Posted by Sam Spencer, Technical Program Manager, Google Play

The Android Ice Cream Sandwich (ICS) platform is seven years old and the active device count has been below 1% for some time. Consequently, we are deprecating support for ICS in future releases of Google Play services. For devices running ICS, the Google Play Store will no longer update Play Services APK beyond version 14.7.99.

What does this mean as an Application developer:

The Google Play services SDK contains the interfaces to the functionality provided by the Google Play services APK, running as background services. The functionality required by the current, released SDK versions is already present on ICS devices with Google Play services and will continue to work without change.

With the SDK version changes earlier this year, each library can be independently released and may update its own minSdkVersion. Individual libraries are not required to change based on this deprecation. Newer SDK components may continue to support API levels 14 and 15 but many will update to require the higher API level. For applications that support API level 16 or greater, you will not need to make any changes to your build. For applications that support API levels 14 or 15, you may continue to build and publish your app to devices running ICS, but you will encounter build errors when updating to newer SDK versions. The error will look like this: 

Error:Execution failed for task ':app:processDebugManifest'.
> Manifest merger failed : uses-sdk:minSdkVersion 14 cannot be smaller than version 16 declared in library [com.google.android.gms:play-services-FOO:16.X.YY]
        Suggestion: use tools:overrideLibrary="com.google.android.gms:play_services" to force usage

Unfortunately, the stated suggestion will not help you successfully run your app on older devices. In order to use the newer SDK, you will need to use one of the following options:

1. Target API level 16 as the minimum supported API level.

This is the recommended course of action. To discontinue support for API levels that will no longer receive Google Play services updates, simply increase the minSdkVersion value in your app's build.gradle to at least 16. If you update your app in this way and publish it to the Play Store, users of devices with less than that level of support will not be able to see or download the update. However, they will still be able to download and use the most recently published version of the app that does target their device.

A very small percentage of all Android devices are using API levels less than 16. You can read more about the current distribution of Android devices. We believe that many of these old devices are not actively being used.

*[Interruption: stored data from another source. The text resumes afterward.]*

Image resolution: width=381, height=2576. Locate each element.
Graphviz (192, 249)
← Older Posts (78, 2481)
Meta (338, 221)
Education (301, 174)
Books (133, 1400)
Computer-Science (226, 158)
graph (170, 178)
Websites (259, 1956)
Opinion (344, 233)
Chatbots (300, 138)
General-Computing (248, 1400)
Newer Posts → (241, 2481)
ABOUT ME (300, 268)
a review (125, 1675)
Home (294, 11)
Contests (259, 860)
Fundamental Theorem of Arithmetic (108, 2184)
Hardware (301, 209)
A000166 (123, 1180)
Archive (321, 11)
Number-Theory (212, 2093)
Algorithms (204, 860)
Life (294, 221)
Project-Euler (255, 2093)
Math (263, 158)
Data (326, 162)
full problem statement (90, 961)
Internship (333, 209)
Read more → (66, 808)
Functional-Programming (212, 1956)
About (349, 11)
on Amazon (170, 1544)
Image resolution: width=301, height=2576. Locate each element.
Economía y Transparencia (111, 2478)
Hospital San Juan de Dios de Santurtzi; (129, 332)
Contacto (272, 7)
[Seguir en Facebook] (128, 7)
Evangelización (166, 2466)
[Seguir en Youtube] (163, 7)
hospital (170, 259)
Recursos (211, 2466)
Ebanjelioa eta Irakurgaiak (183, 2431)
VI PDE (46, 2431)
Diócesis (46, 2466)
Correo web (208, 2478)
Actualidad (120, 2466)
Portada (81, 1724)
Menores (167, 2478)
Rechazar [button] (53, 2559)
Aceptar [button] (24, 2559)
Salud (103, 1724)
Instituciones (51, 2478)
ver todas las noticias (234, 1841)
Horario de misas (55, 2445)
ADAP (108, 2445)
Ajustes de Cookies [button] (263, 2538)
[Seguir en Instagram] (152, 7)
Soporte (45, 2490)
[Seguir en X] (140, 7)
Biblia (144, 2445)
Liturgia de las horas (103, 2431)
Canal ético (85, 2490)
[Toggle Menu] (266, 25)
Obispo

If your app still has a significant number of users on older devices, you can use multiple APK support in Google Play to deliver an APK that uses Google Play services 14.7.99. This is described below.

2. Build multiple APKs to support devices with an API level less than 16.

Along with some configuration and code management, you can build multiple APKs that support different minimum API levels, with different versions of Google Play services. You can accomplish this with build variants in Gradle. First, define build flavors for legacy and newer versions of your app. For example, in your build.gradle, define two different product flavors, with two different compile dependencies for the stand-in example play-services-FOO component: 

productFlavors {
    legacy {
        minSdkVersion 14
        versionCode 1401  // Min API level 14, v01
    }
    current {
        minSdkVersion 16
        versionCode 1601  // Min API level 16, v01
    }
}

dependencies {
    legacyCompile 'com.google.android.gms:play-services-FOO:16.0.0'
    currentCompile 'com.google.android.gms:play-services-FOO:17.0.0'
}

In the above situation, there are two product flavors being built against two different versions of play-services-FOO. This will work fine if only APIs are called that are available in the 16.0.0 library. If you need to call newer APIs made available with 17.0.0, you will have to create your own compatibility library for the newer API calls so that they are only built into the version of the application that can use them:

  1. Declare a Java interface that exposes the higher-level functionality you want to perform that is only available in current versions of Play services.
  2. Build two Android libraries that implement that interface. The "current" implementation should call the newer APIs as desired. The "legacy" implementation should no-op or otherwise act as desired with older versions of Play services. The interface should be added to both libraries.
  3. Conditionally compile each library into the app using "legacyCompile" and "currentCompile" dependencies as illustrated for play-services-FOO above.
  4. In the app's code, call through to the compatibility library whenever newer Play APIs are required.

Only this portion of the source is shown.